Question

A sample of 2,500 people was asked how many cups of coffee they drink in the morning. You are given the following sample information. Cups of Coffee Frequency 0 700 1 900 2 600 3 300 2,500 Refer to Exhibit 5-7. The variance of the number of cups of coffee is _____.

Answer 1

Answer: V(X) = 0.96

Explanation: Variance is defined as the average of the squared difference from the sample or population mean.

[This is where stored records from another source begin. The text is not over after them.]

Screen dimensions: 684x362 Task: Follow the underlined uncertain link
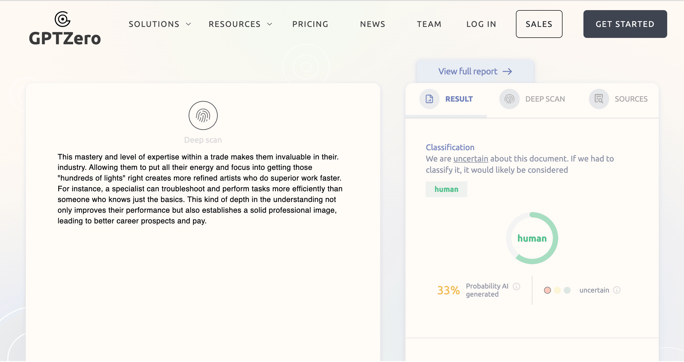click(471, 159)
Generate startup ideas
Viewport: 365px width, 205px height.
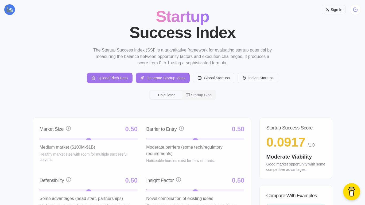point(163,78)
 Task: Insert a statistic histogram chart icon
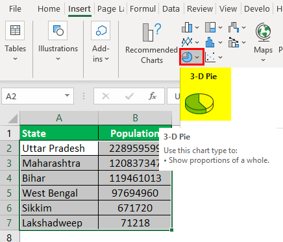[x=210, y=42]
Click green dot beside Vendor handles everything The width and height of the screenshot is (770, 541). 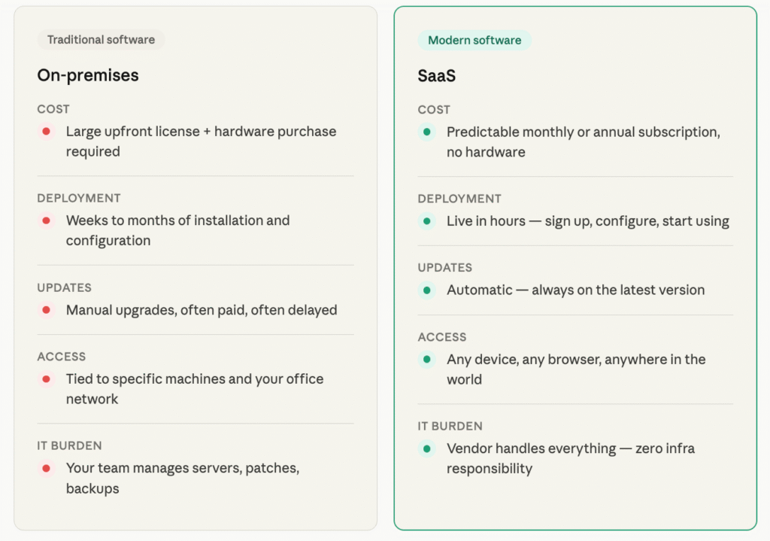(426, 448)
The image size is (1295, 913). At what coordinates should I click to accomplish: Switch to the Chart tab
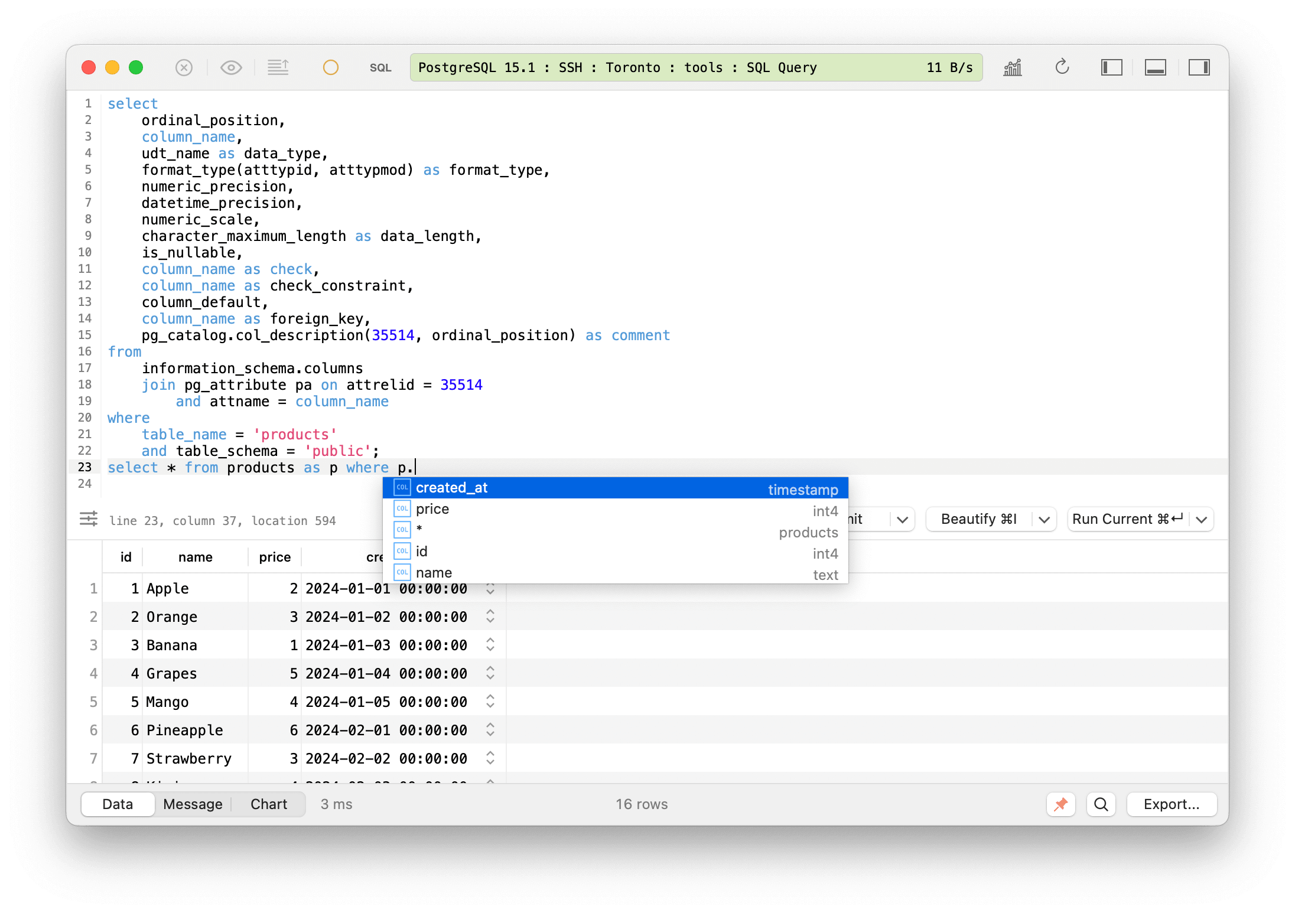tap(268, 804)
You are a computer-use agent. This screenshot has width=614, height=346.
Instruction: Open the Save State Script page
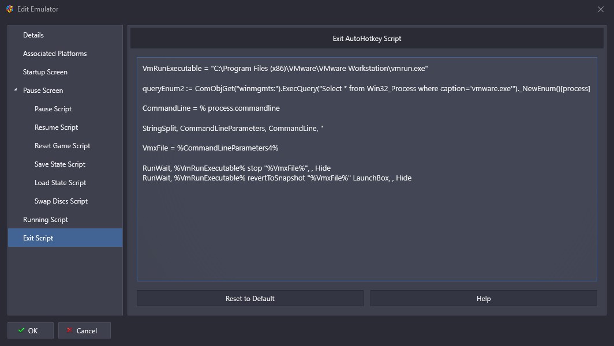point(60,164)
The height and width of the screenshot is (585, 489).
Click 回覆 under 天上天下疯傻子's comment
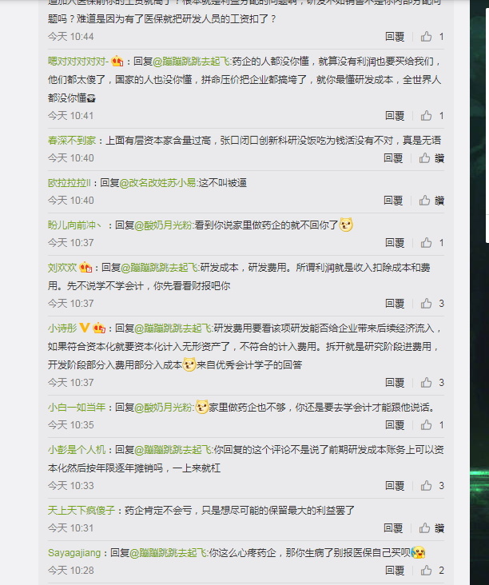click(x=393, y=528)
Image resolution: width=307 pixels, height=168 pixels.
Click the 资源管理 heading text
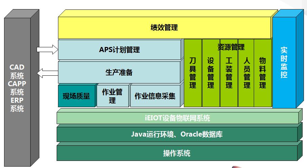point(231,47)
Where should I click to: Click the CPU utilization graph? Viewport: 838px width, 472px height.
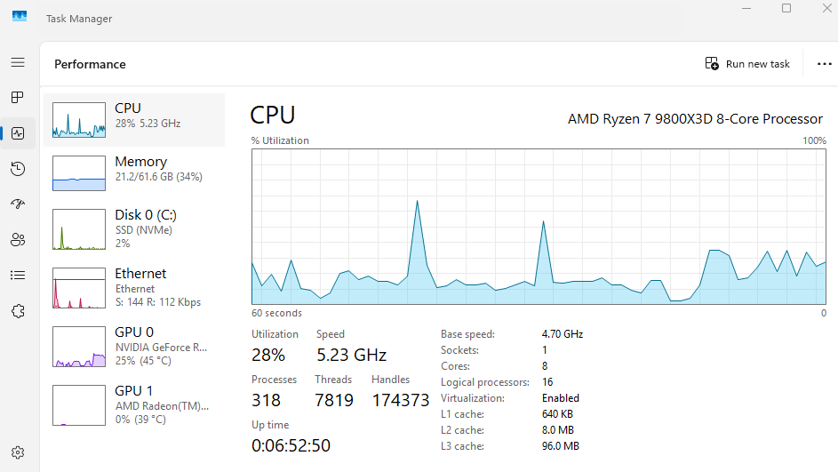point(539,227)
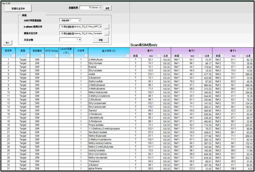
Task: Select the 2-Methylfuran compound cell
Action: coord(108,60)
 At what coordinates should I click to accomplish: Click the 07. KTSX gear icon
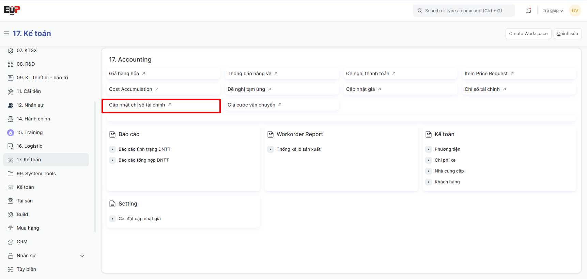click(x=11, y=51)
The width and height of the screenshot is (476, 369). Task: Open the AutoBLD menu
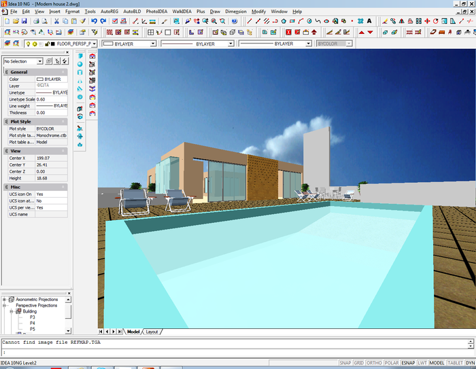pyautogui.click(x=132, y=12)

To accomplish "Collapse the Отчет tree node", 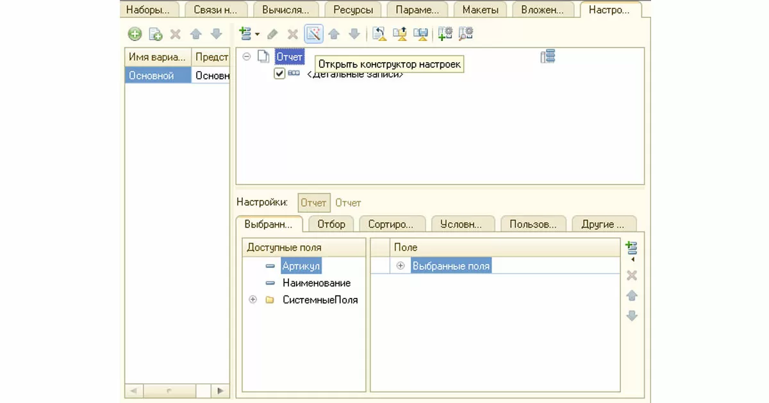I will tap(247, 57).
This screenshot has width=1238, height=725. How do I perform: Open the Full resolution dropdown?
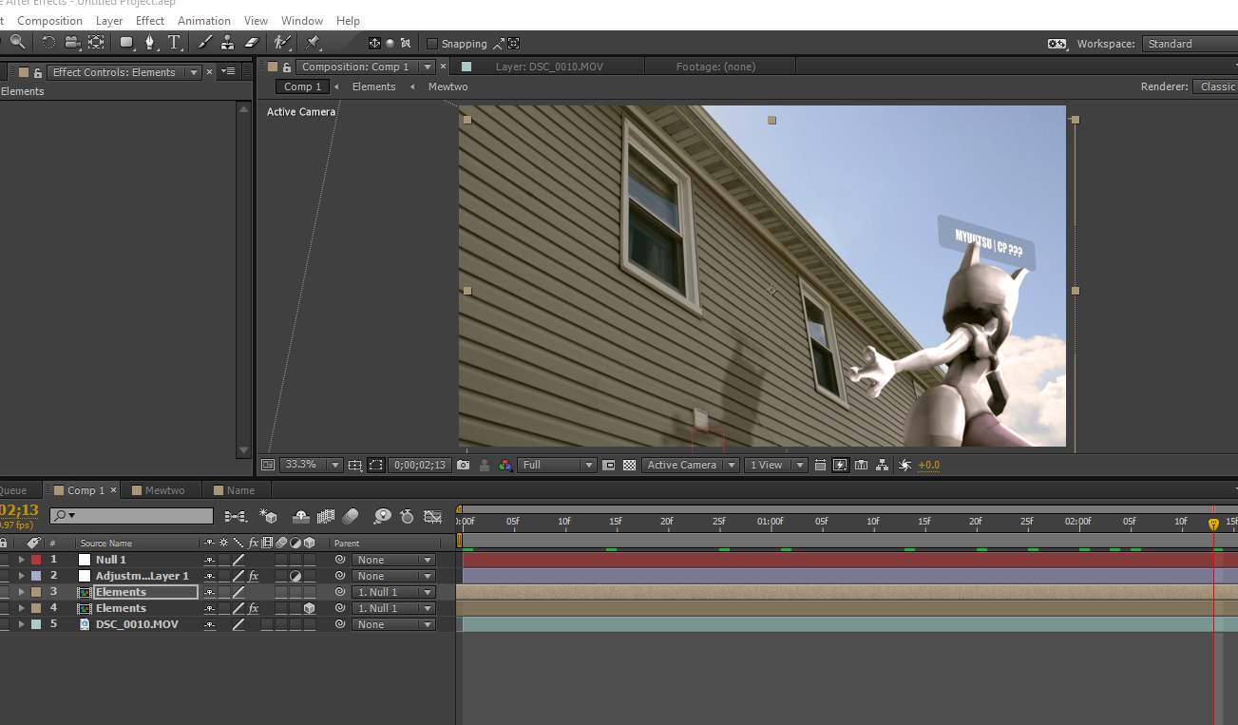coord(558,465)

For a discrete frequency distribution is calculated following the steps:

1) Determine expected value or mean:

`E(X)=(\Sigma xf)/(\Sigma f)`

`E(X)=(0(700)+1(900)+2(600)+3(300))/(2500)`

E(X) = 1.2

2) Multiply frequency and the squared difference of x and expected value:

`f(x-E(X))^(2)`

`700(0-1.2)^(2)=1008\\900(1-1.2)^(2) = 36\\600(2-1.2)^(2) = 384\\300(3-1.2)^(2) = 972`

3) Add them:

`\Sigma [f(x-E(X))^(2)]` = 1008 + 36 + 384 + 972 = 2400

4) Divide the sum per frequency total:

`V(X)=(\Sigma [f(x-E(X))^(2)])/(\Sigma f)`

`V(X)=(2400)/(2500)`

V(X) = 0.96

The variance of the number of cups of coffee is 0.96.